* [Prompt A]:
Print out the whole AutoTest passage, word for word.

* [Selected extract]:
────────

Since object and value generation relies on random strategies, it is important to evaluate the effectiveness of these strategies. We have found that it is more effective, given a set testing period, to run more tests with different random generator seeds than to use fewer seeds and run the tests longer. Figure 3 illustrates this phenomenon from a number of example library classes; the vertical axis indicates the percentage of bugs found against all known bugs.

Conclusions

AutoTest takes advantage of the self-documenting nature of contract-equipped programs to automate the most time-consuming parts of the testing process and hence increase the number of possibly damaging faults before a program is delivered to its users. Among the already visible consequences of the AutoTest project — on which you can find more information at http://se.ethz.ch/research/autotest, which also provides references to other publications on AutoTest — we may note:

• The possibility of running extensive experiments to explore the effectiveness of testing strategies, a matter on which fairly little is known and objective empirical evidence is much preferable to opinions and intuition.
• Some first results from these experiments, such as the experimental law governing the decrease of the speed of finding bugs, consistently confirmed with little deviation, and the importance of varying random number generator seeds.
• As a consequence of these results, a  basis for making informed decisions about when to stop testing, an important practical concern.

────────

* [Dataset entries]:
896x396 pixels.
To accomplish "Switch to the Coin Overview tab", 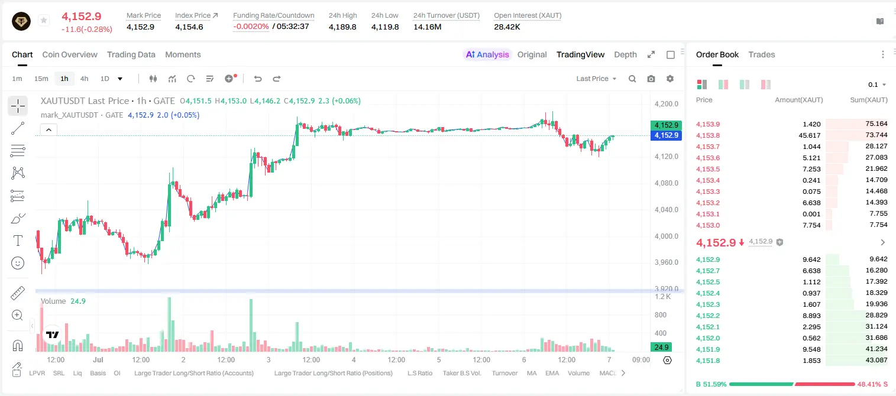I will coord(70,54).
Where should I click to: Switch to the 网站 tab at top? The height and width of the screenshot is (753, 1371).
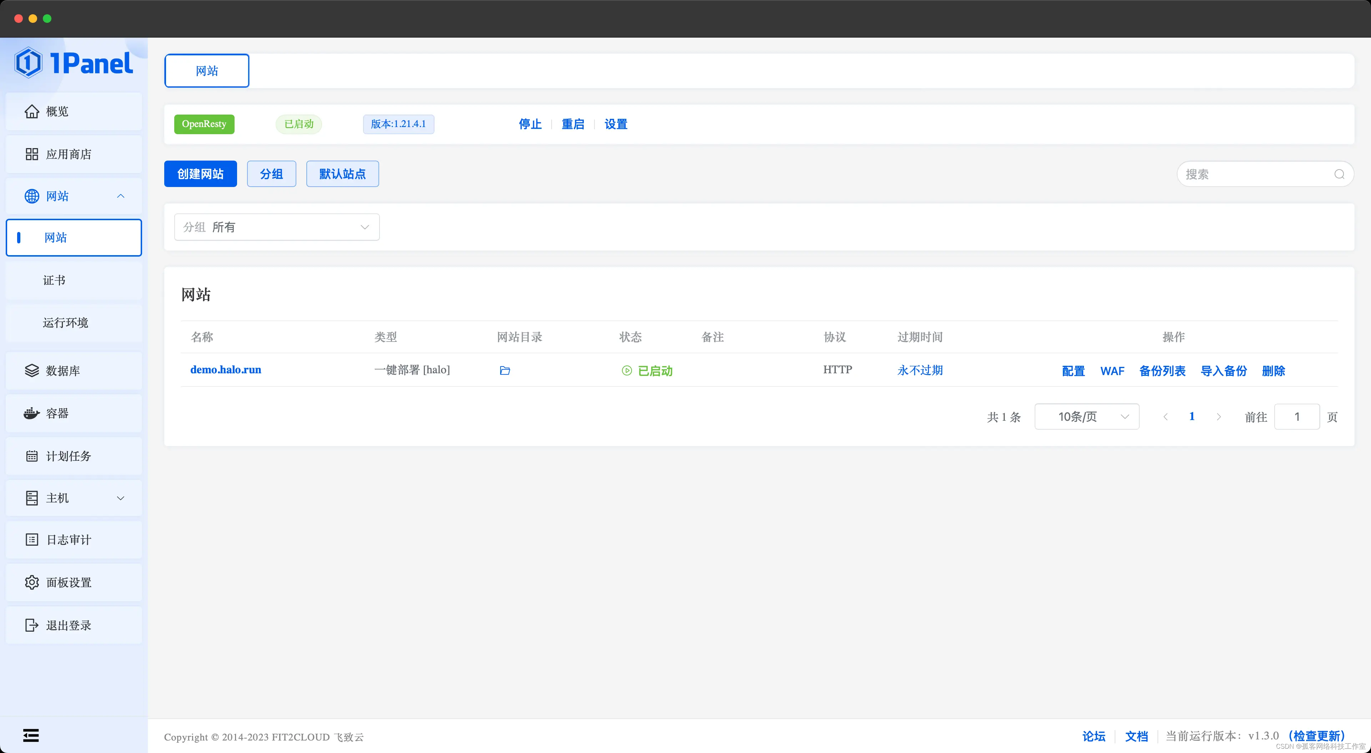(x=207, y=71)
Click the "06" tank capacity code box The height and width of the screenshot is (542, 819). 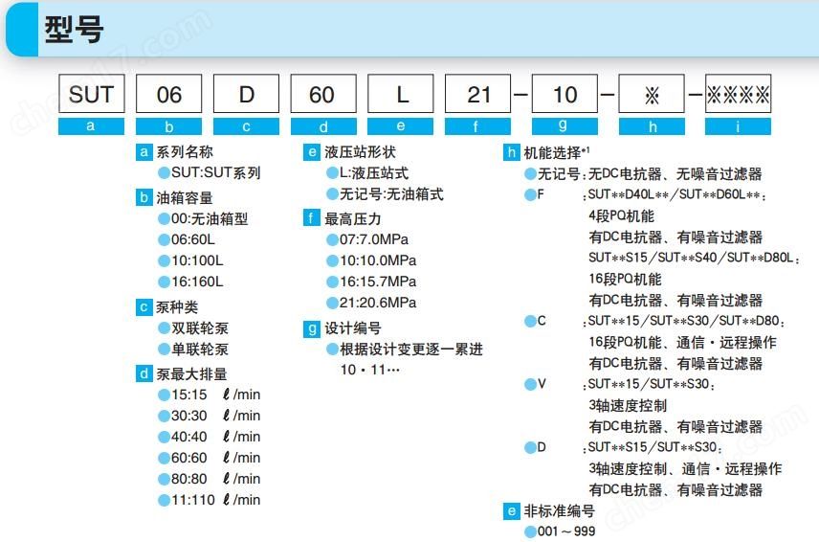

────────

* [Prompt B]:
In the listing, rewrite the lines from the one with "Where should I" through the end of the listing, replacing "screenshot" with "image" and leaving everything else the same. Give only those lines, without the pictures.

* [Expected output A]:
Since object and value generation relies on random strategies, it is important to evaluate the effectiveness of these strategies. We have found that it is more effective, given a set testing period, to run more tests with different random generator seeds than to use fewer seeds and run the tests longer. Figure 3 illustrates this phenomenon from a number of example library classes; the vertical axis indicates the percentage of bugs found against all known bugs.

Conclusions

AutoTest takes advantage of the self-documenting nature of contract-equipped programs to automate the most time-consuming parts of the testing process and hence increase the number of possibly damaging faults before a program is delivered to its users. Among the already visible consequences of the AutoTest project — on which you can find more information at http://se.ethz.ch/research/autotest, which also provides references to other publications on AutoTest — we may note:

• The possibility of running extensive experiments to explore the effectiveness of testing strategies, a matter on which fairly little is known and objective empirical evidence is much preferable to opinions and intuition.
• Some first results from these experiments, such as the experimental law governing the decrease of the speed of finding bugs, consistently confirmed with little deviation, and the importance of varying random number generator seeds.
• As a consequence of these results, a  basis for making informed decisions about when to stop testing, an important practical concern.

* [Expected output B]:
Where should I click to: Switch to the 网站 tab at top? The height and width of the image is (753, 1371).
(x=207, y=71)
Click the "06" tank capacity code box The height and width of the image is (542, 819). 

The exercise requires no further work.